======== Data supplied ========

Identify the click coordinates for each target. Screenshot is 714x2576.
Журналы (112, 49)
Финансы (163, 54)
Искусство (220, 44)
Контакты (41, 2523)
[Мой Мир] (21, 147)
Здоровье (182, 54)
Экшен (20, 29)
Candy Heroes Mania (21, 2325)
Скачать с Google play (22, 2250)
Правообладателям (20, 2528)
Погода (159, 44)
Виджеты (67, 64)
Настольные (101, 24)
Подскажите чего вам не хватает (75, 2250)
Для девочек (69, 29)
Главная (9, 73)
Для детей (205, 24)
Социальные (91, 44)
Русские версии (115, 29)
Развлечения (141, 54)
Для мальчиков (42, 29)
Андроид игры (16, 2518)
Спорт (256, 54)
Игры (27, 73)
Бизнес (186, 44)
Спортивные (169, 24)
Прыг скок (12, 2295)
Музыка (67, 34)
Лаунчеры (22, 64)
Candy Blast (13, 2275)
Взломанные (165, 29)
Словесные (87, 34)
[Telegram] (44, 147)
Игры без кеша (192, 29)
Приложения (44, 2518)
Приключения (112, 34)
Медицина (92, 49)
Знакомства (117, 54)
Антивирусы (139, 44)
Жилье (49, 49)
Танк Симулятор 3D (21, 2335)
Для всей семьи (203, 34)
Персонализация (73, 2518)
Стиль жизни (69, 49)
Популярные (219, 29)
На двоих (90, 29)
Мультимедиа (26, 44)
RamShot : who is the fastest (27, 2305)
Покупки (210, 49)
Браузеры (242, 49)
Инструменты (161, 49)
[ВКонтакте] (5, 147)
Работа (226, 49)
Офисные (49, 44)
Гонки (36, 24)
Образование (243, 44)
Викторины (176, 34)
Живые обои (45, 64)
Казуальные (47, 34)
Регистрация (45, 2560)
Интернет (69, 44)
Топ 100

========

Exercise directions
Please copy out the data above exactly.

Exercise answer
Identify the click coordinates for each target. Screenshot is 714x2576.
Журналы (112, 49)
Финансы (163, 54)
Искусство (220, 44)
Контакты (41, 2523)
[Мой Мир] (21, 147)
Здоровье (182, 54)
Экшен (20, 29)
Candy Heroes Mania (21, 2325)
Скачать с Google play (22, 2250)
Правообладателям (20, 2528)
Погода (159, 44)
Виджеты (67, 64)
Настольные (101, 24)
Подскажите чего вам не хватает (75, 2250)
Для девочек (69, 29)
Главная (9, 73)
Для детей (205, 24)
Социальные (91, 44)
Русские версии (115, 29)
Развлечения (141, 54)
Для мальчиков (42, 29)
Андроид игры (16, 2518)
Спорт (256, 54)
Игры (27, 73)
Бизнес (186, 44)
Спортивные (169, 24)
Прыг скок (12, 2295)
Музыка (67, 34)
Лаунчеры (22, 64)
Candy Blast (13, 2275)
Взломанные (165, 29)
Словесные (87, 34)
[Telegram] (44, 147)
Игры без кеша (192, 29)
Приложения (44, 2518)
Приключения (112, 34)
Медицина (92, 49)
Знакомства (117, 54)
Антивирусы (139, 44)
Жилье (49, 49)
Танк Симулятор 3D (21, 2335)
Для всей семьи (203, 34)
Персонализация (73, 2518)
Стиль жизни (69, 49)
Популярные (219, 29)
На двоих (90, 29)
Мультимедиа (26, 44)
RamShot : who is the fastest (27, 2305)
Покупки (210, 49)
Браузеры (242, 49)
Инструменты (161, 49)
[ВКонтакте] (5, 147)
Работа (226, 49)
Офисные (49, 44)
Гонки (36, 24)
Образование (243, 44)
Викторины (176, 34)
Живые обои (45, 64)
Казуальные (47, 34)
Регистрация (45, 2560)
Интернет (69, 44)
Топ 100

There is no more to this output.